◆ The problem ◆
Keeping every word the same, give again only the lines from the one with "Viewport: 1400px width, 855px height." through the end of the data, both included, and leave every picture out.

◆ Provided information ◆
++++++++

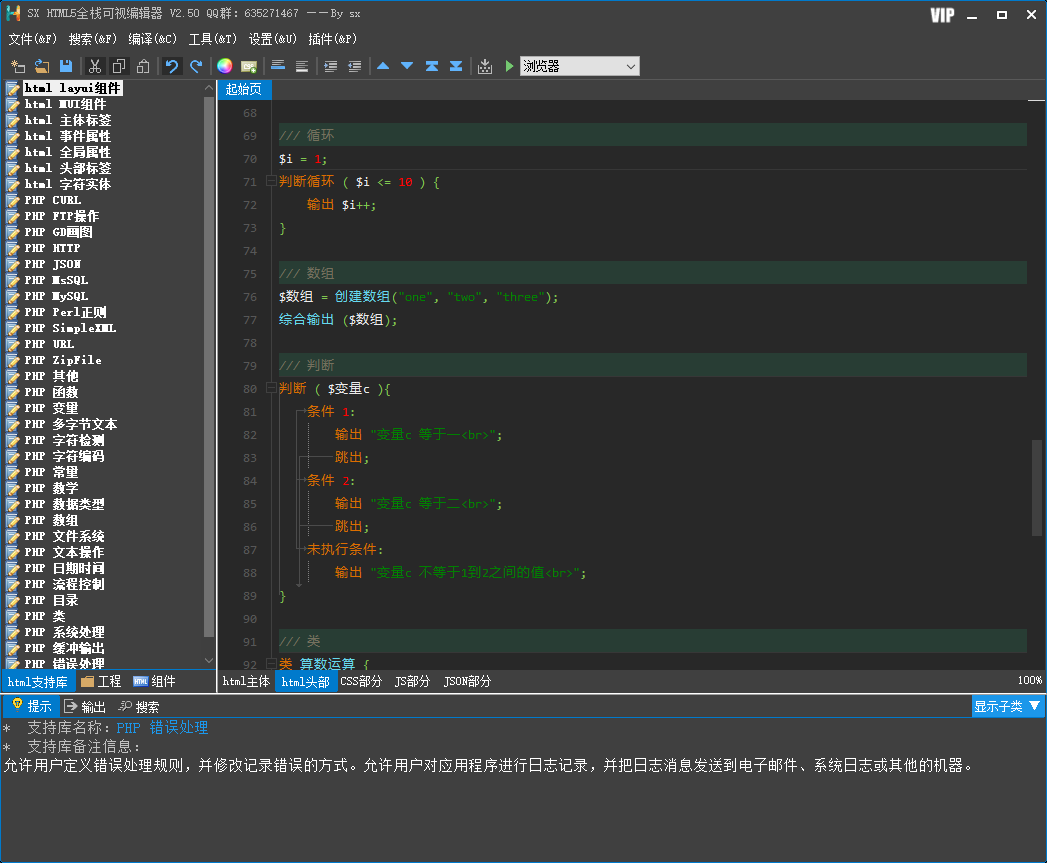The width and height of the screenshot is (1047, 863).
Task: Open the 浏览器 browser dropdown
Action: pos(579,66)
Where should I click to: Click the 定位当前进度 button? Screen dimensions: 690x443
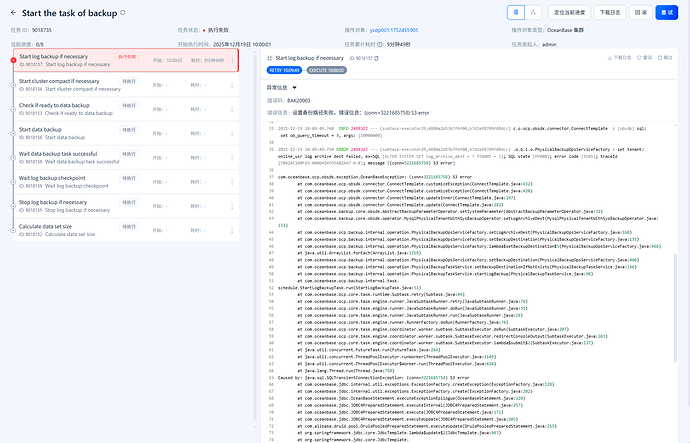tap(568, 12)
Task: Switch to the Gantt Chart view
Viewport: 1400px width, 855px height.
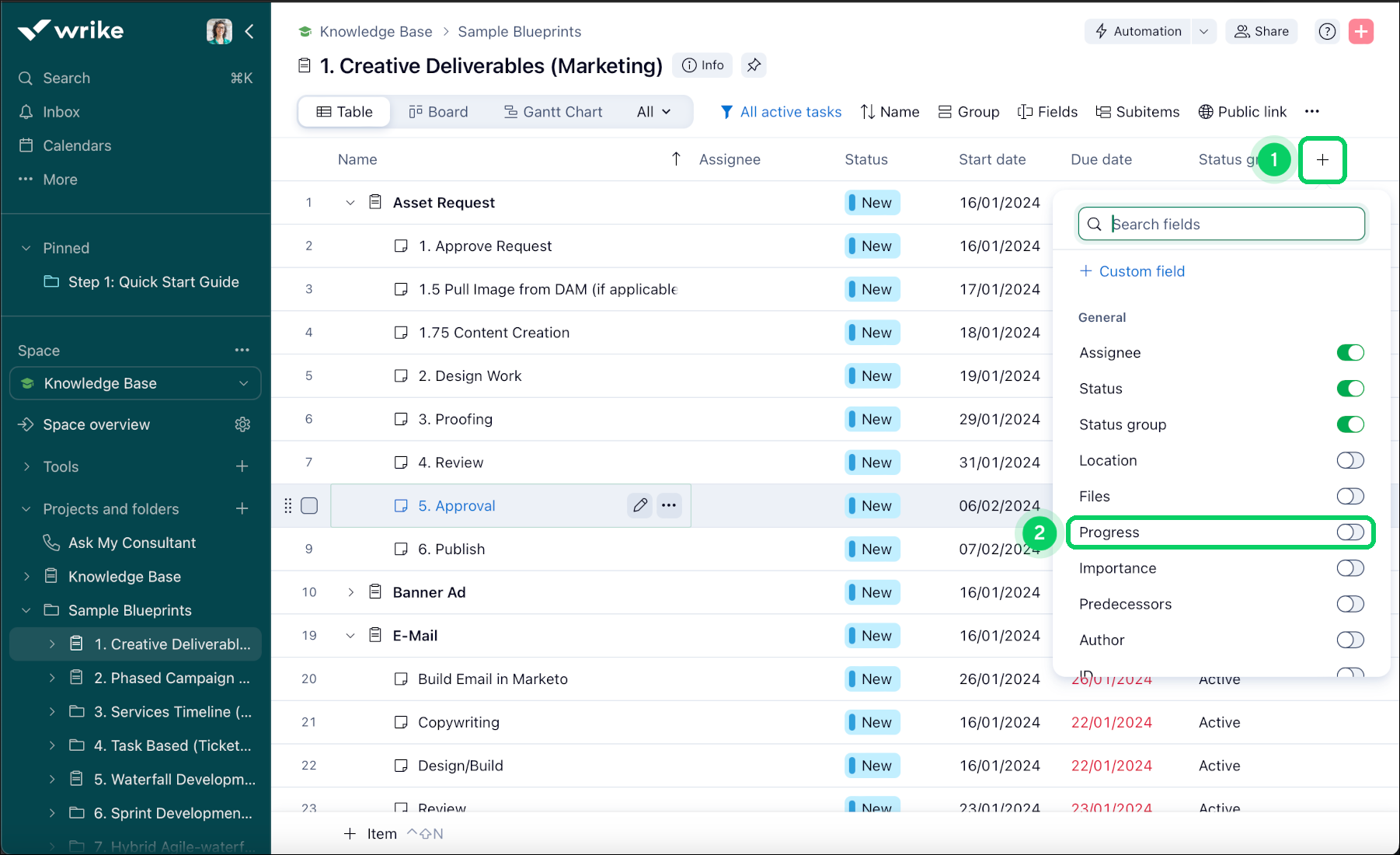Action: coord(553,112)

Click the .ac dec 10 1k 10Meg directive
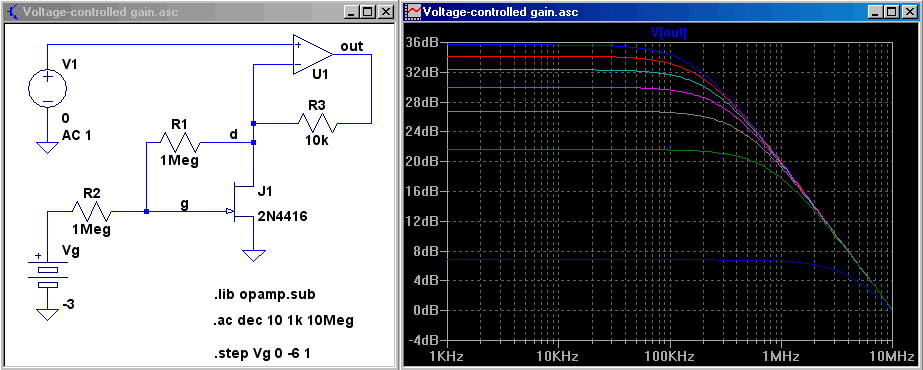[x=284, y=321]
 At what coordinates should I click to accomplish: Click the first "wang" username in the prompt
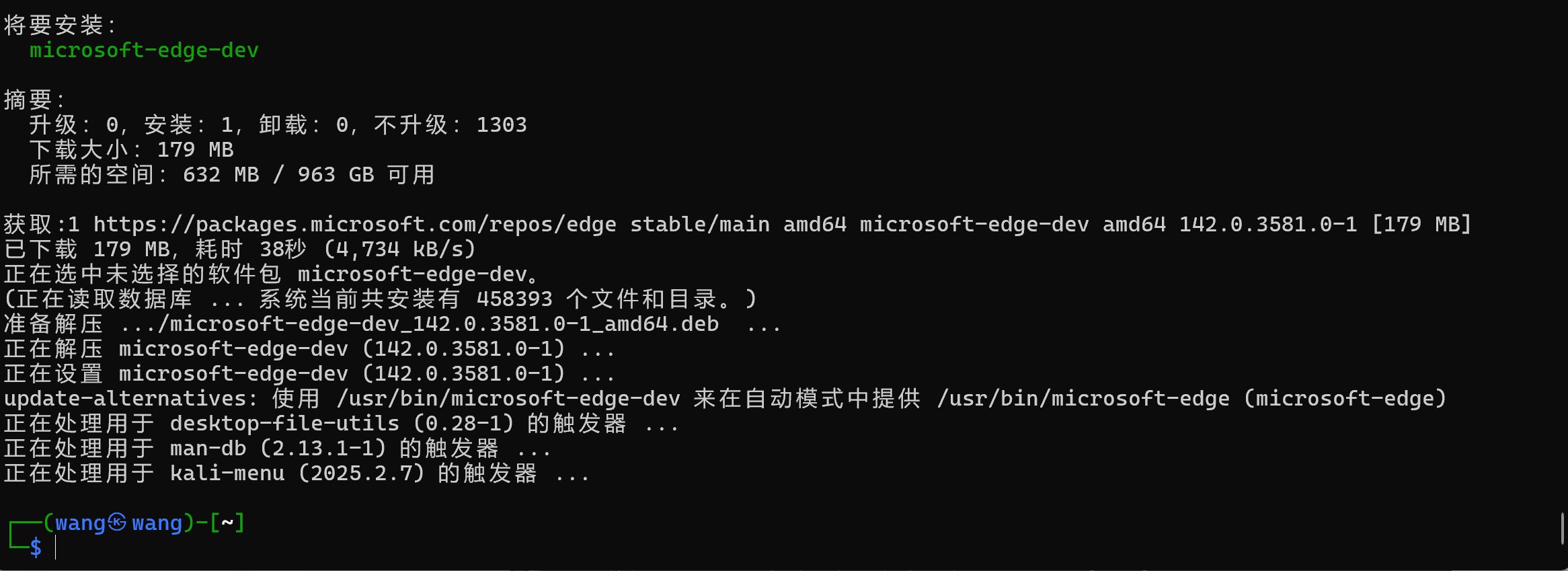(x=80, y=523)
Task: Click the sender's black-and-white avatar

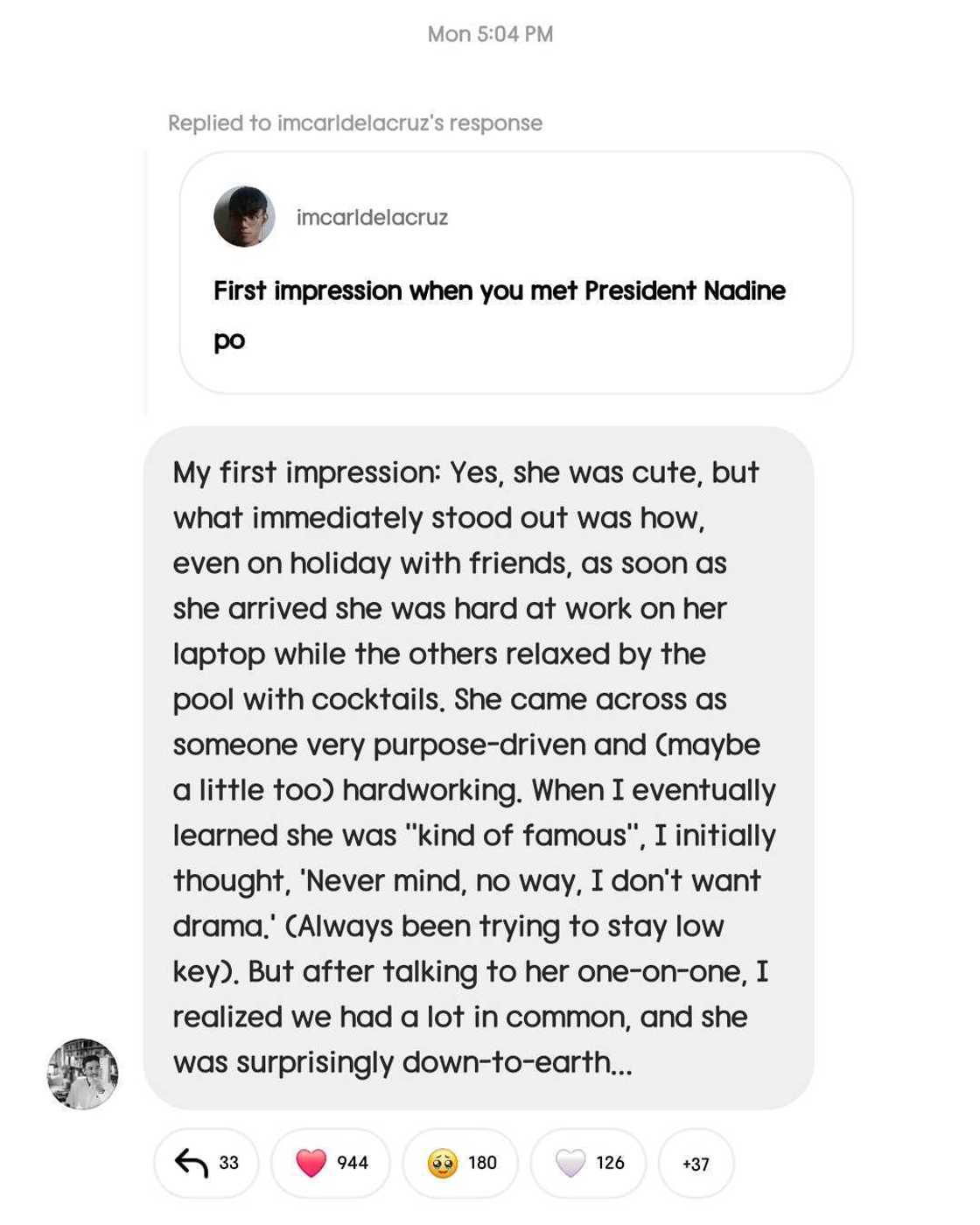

++++++++

◆ Answer to this problem ◆
Viewport: 1400px width, 855px height.
Action: coord(553,112)

Click the .ac dec 10 1k 10Meg directive
[x=284, y=321]
 At what coordinates should I click to accomplish: Click the first "wang" username in the prompt
(x=80, y=523)
Task: Click the sender's black-and-white avatar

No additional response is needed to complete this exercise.